This explains how to get Greg's original idea for rescaling positive and negative parts each in a linear way to give the desired outcome.
Let $P = (P_1,P_2,...,P_n)'$, and $N = (N_1,N_2,...,N_m)'$,
where the elements of $P$ and $N$ are all non-negative.
Let $\bar{P}$ and $\bar{N}$ be the mean of the vectors $P$ and $N$
respectively
Consider a set of data with both positive and negative elements (as might be obtained by mean-correcting or median-correcting an existing set of data), where $X=(-N,P)'$.
Now let $Y = (-aN,bP)+c$ for $a,b>0$.
Then $\min(Y)=-aN_{(m)}+c$, $\max(Y)=bP_{(n)}+c$ and $\bar{Y}=(nb\bar{P}-ma\bar{N})/(m+n)+c$.
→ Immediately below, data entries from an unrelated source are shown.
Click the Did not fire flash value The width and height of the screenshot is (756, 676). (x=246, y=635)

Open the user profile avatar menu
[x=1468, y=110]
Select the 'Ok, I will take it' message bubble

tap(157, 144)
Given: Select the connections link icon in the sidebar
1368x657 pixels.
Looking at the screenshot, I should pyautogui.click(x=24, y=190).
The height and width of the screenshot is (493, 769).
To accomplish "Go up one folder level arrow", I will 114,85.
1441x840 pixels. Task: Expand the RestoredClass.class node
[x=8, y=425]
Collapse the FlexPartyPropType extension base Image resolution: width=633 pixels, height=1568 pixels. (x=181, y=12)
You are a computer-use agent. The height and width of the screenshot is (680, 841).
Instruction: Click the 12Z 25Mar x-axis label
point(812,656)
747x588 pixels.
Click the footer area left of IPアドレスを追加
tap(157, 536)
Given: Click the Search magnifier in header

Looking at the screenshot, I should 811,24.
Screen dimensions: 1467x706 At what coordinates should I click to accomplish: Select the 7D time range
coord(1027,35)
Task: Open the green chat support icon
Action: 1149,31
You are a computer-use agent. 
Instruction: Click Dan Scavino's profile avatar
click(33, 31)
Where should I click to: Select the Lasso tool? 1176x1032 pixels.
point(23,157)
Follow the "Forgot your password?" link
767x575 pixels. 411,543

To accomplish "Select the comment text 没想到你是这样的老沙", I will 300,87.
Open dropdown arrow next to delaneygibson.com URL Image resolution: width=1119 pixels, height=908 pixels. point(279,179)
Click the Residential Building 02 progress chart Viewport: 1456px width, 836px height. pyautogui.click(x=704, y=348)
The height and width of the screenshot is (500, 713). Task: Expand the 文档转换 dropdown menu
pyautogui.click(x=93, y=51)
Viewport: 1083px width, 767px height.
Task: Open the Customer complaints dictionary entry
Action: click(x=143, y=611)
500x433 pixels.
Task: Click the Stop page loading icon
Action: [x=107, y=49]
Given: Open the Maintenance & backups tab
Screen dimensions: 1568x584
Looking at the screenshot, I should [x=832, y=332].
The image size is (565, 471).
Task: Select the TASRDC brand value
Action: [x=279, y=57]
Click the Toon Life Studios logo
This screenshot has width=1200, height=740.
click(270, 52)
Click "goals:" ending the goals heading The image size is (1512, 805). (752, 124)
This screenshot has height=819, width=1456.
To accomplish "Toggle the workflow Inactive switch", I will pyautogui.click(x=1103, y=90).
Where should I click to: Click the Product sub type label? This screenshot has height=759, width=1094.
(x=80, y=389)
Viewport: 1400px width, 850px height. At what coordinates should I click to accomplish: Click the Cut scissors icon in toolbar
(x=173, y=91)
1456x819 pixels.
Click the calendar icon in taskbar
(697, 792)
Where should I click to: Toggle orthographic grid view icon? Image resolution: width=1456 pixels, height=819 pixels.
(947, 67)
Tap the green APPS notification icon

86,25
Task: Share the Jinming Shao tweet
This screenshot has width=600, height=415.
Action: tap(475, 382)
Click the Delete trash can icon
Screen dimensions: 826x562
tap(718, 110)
To obtain a desired min, max and mean for $Y$, simply solve the above three (linear) equations for $a,b,c$
If $\min(Y)=l,\max(Y)=u$ and $\bar{Y}=d$ then we solve
\begin{eqnarray}
-aN_{(m)} + c &=& l\\
bP_{n}+c &=&u\\
(nb\bar{P}-ma\bar{N})/(m+n)+c&=&d
\end{eqnarray}
for $a,b,c$.
Let $v = (a,b,c)'$ and let $z=(l,u,d)'$. In matrix form we are trying to solve:
$$Av = z$$
where
$$A=
\begin{bmatrix}
-N_{(m)} & 0 & 1 \\
0 & P_{(n)} & 1 \\
-\frac{m}{m+n}\bar{N} & \frac{n}{m+n}\bar{P} & 1 \\
\end{bmatrix}\,.
$$
with a few more lines of algebra we could write an explicit solution, but I'll have to come back to that later. As it is, this is straightforward to implement as is in many programs, since solving linear systems is easy, it would be a simple matter to write a few lines of code to get the scale factors $a,b$ and $c$.